ALBUM REVIEW: Dystopian Future Movies – War of the Ether


 

Metal in its various forms has a reasonably long-standing practice of making concept albums based on historical events, and the latest album from Dystopian Future Movies, War of the Ether (Septaphonic Records) continues that trend with what is almost certainly the most intense musical experience I have ever had.

War of the Ether is a deep dive into a recent scandal regarding 796 skeletons of babies and small children found in a disused septic tank on the grounds of the Bon Secours Mother and Baby Home in Tuam. To hide the shame of a pregnancy outside of marriage, women were sent to these homes, the children forcibly separated from their mothers and either trafficked to the US or died due to neglect. The scandal was uncovered when young boys playing football found large piles of bones. This would surely have been covered up but for the tireless efforts of local historian Catherine Corless.

 

I think we can agree that even for metal this is a particularly heavy subject matter for an album. One which needs to be treated with enormous care, passion, and songwriting chops which would surely rank as otherworldly or superhuman.

 

The story starts off with ‘She From Up the Drombán Hill’, and it’s clear that this album is something truly special. The spoken word poetry of Caroline Cawley painting a bleak yet vivid picture of young love a century gone, and a life almost alien to a modern audience. Haunting, cinematic, captivating the story unfolds, music simmering underneath building tension until it rears up and tears through with a raw, visceral scream of guitar feedback from Cawley and Rafe Dunn. The dynamics are strong; the counterplay of light and dark, the build up and release of tension as the story progresses with a grim inevitability. These are strong words, spoken softly, chosen carefully, and delivered with impeccable timing to have the maximum impact on their delivery.

 

‘Critical Mass’ moves from spoken word to clean vocals as the repeated phrase “Where is love?” builds up in power and intensity, telling a story in the variation of how that simple phrase is repeated, a tale of loss and confusion which is sure to evoke a feeling of tender vulnerability, and helplessness in the hardest of hearts.
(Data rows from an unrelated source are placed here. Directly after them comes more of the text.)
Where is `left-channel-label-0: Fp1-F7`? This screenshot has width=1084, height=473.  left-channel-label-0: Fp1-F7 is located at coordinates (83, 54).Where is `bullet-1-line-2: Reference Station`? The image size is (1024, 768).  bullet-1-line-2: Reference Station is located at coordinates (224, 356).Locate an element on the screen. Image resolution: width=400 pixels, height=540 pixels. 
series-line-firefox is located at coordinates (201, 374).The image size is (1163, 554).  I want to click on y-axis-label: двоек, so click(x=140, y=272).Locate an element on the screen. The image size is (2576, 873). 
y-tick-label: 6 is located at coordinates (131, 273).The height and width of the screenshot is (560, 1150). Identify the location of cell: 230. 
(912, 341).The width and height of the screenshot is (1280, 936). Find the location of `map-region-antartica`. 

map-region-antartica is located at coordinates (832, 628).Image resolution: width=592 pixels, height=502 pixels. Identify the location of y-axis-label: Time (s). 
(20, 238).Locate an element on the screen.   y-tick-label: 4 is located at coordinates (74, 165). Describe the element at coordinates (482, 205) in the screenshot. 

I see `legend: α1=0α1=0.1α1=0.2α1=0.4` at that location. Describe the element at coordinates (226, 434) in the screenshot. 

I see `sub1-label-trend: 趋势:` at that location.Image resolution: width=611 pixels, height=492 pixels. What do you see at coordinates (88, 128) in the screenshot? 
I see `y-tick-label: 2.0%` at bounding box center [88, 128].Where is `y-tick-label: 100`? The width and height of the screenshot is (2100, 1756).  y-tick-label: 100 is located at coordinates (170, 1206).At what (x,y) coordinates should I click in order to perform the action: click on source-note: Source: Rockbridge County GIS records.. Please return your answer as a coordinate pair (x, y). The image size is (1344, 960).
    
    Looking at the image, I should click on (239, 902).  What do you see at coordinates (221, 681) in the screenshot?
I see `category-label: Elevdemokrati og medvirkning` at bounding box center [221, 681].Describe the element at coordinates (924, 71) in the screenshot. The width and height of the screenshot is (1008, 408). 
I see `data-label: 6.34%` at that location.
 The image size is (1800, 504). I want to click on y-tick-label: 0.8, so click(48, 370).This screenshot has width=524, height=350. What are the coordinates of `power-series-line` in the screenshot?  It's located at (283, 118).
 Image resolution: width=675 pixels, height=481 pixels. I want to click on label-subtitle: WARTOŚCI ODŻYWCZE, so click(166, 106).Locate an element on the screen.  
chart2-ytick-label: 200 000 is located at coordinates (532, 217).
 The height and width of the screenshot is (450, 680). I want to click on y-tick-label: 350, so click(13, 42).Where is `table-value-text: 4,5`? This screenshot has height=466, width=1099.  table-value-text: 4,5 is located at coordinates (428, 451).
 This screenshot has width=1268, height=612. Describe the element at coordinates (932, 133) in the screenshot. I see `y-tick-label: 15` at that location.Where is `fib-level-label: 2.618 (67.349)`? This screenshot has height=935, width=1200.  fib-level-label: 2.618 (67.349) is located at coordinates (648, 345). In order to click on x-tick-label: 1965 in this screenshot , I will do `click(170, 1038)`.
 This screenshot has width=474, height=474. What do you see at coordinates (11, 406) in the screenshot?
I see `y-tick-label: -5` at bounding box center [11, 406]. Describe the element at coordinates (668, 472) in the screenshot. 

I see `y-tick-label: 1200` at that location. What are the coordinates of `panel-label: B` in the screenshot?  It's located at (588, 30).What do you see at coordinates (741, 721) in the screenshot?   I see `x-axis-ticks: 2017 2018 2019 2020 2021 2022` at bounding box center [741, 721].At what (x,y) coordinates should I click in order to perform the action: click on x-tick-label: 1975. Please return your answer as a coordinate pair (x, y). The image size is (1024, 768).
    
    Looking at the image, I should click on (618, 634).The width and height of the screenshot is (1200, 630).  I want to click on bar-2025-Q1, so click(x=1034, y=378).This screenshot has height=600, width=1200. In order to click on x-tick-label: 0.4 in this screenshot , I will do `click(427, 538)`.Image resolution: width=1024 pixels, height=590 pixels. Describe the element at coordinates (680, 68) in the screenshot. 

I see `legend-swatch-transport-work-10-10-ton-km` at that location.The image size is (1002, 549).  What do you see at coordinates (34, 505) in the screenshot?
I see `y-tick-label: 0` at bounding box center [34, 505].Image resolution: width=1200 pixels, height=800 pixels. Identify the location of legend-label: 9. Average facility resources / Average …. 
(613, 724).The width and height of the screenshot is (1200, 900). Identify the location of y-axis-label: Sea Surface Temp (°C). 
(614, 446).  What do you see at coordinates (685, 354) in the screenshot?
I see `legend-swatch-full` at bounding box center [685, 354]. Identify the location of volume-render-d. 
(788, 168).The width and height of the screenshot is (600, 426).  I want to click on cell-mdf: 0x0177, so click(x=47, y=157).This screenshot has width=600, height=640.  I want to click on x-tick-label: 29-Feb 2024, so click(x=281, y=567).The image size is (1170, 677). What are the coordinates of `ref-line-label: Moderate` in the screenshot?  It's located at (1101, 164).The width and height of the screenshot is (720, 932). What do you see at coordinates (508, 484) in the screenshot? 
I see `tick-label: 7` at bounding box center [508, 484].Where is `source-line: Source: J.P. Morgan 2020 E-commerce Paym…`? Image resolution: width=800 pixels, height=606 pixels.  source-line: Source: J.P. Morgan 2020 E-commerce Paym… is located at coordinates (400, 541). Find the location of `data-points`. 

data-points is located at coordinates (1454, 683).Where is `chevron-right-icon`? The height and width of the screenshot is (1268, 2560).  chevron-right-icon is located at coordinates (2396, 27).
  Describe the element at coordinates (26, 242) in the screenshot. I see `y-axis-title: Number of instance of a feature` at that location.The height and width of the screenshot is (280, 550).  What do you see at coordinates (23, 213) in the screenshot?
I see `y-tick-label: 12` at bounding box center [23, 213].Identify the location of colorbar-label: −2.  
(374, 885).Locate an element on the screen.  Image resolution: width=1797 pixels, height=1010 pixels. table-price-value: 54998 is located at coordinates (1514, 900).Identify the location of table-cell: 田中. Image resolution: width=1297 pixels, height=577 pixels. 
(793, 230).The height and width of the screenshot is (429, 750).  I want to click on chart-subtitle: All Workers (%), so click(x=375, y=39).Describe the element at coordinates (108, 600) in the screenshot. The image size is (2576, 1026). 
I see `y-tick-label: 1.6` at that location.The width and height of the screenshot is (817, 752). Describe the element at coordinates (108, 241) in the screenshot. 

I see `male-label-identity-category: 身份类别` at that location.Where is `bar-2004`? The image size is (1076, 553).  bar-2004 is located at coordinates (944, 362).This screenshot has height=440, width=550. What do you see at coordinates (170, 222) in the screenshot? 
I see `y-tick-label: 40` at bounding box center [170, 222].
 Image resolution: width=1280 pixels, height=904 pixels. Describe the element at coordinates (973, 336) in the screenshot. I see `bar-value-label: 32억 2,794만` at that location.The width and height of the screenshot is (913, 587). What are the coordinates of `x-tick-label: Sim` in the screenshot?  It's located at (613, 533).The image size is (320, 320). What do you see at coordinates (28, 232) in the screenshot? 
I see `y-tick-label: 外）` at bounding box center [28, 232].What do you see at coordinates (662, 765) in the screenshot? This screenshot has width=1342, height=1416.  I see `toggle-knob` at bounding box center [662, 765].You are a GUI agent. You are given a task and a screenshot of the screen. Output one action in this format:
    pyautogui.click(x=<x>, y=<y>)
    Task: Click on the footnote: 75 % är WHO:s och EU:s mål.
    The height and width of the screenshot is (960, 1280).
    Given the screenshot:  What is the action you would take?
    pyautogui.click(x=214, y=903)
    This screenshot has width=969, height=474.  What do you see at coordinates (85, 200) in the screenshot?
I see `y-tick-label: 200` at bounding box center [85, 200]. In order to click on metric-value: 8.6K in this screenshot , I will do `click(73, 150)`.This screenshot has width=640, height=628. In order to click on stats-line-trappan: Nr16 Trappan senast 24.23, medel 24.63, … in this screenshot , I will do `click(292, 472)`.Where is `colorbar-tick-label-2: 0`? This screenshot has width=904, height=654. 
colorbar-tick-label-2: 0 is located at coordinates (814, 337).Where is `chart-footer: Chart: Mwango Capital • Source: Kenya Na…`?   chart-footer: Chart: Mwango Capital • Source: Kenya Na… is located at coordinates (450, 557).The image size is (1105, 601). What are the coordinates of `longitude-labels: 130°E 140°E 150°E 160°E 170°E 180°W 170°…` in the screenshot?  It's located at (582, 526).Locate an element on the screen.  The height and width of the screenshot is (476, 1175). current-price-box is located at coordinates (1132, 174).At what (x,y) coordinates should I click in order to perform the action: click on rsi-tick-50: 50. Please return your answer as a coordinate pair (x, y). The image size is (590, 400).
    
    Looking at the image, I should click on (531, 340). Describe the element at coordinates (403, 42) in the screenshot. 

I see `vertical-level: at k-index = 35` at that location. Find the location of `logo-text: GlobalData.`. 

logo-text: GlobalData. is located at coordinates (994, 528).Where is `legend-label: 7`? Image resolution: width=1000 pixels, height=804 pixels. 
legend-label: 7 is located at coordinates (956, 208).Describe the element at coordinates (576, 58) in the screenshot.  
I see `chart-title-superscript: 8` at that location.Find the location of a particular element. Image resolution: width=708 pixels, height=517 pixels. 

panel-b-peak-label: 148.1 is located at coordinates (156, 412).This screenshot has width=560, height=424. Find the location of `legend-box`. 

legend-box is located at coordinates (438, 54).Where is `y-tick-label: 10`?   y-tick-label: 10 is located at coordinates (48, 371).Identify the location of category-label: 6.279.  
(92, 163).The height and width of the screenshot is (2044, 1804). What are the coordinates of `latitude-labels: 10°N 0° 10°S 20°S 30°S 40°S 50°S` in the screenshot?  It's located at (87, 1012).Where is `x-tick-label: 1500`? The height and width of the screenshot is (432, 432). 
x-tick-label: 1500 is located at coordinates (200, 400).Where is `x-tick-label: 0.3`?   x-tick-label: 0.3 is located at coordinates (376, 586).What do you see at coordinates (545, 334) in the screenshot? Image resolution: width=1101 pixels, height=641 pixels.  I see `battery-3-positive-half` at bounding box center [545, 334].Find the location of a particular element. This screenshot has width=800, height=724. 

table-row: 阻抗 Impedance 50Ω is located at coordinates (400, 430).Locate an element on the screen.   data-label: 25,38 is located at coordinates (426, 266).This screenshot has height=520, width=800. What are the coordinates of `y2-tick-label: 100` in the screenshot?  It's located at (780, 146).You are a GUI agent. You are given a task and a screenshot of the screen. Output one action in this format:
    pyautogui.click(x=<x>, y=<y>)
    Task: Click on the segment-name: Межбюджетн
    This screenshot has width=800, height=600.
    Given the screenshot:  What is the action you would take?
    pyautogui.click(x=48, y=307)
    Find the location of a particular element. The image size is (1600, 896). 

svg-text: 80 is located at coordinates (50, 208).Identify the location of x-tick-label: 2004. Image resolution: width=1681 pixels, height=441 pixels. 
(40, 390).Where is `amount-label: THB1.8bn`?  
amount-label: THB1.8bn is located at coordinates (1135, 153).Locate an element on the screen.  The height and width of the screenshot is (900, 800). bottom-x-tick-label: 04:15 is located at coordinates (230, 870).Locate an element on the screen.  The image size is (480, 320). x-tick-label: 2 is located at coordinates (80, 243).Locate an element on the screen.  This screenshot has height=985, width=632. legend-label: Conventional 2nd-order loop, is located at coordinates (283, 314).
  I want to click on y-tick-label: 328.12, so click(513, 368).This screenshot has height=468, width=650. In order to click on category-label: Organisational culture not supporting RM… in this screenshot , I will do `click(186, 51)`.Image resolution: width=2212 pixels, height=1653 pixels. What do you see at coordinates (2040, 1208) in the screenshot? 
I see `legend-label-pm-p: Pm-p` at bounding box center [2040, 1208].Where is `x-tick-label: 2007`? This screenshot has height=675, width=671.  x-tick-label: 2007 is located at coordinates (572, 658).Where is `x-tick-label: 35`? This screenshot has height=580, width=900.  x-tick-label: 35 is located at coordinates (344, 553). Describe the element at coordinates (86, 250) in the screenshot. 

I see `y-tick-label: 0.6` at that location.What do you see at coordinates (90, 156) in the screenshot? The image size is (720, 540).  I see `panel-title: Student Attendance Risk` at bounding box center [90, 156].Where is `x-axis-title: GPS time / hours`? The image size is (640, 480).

The first single ‘The Veneer’ captures the hypocrisy of the public and private face of the situation those girls will have found themselves in, ethereal vocals juxtaposing with heavier elements.

 

‘Walls of Filth and Toil’ transmits an ominous aura of disillusionment, of life in the home, giving way to a tense drop and relentless grind that wears you down, as we presume the story arrives at the labour and birth of an ill-fated child. At this point even after multiple listens I’m still left sitting with my head in my hands feeling powerless to help a situation played out over and over again decades before I was even born.

 

Titular track ‘War of the Ether’ features an ethereal dreamlike opening, no doubt to convey the feeling of the anesthetic used at the time during childbirth, undercurrents of menace and pain float throughout with cyclical bursts of intensity. The next two tracks ‘License of their Lies’ and ‘No Matter’ cycle through a range of emotions, the growing anger, and hostility of the forced separation, disgust building but being hidden away. ‘No Matter’ is as dark as it gets and is followed with ‘No More Sun, You’re Alone’ which hammers home the themes of loss and hope that can never be realized.

 

Final track ‘A Decent Class of Girl’, deals with the aftermath of the experience. Delicately delivered lyrics “I won’t let you starve for nothing” and “You regard yourself this way for no one” hit hard, almost too hard, and speak at a loss of faith and how pointless the shame and cruelty were. Repeated through a conflicting mash of musical textures and emotions the album closes out with me feeling raw and emotional, and on many a listen I’m not ashamed to say with genuine tears.

 

This album is a masterpiece, a Magnum Opus, a tour de force. Simply put this is an incredibly important album, and although not for the faint of heart, I cannot think of an album that has had such an impact on me when listening to it as this has. The investigation into the scandal would conclude that roughly 9,000 children died in eighteen institutions since 1921.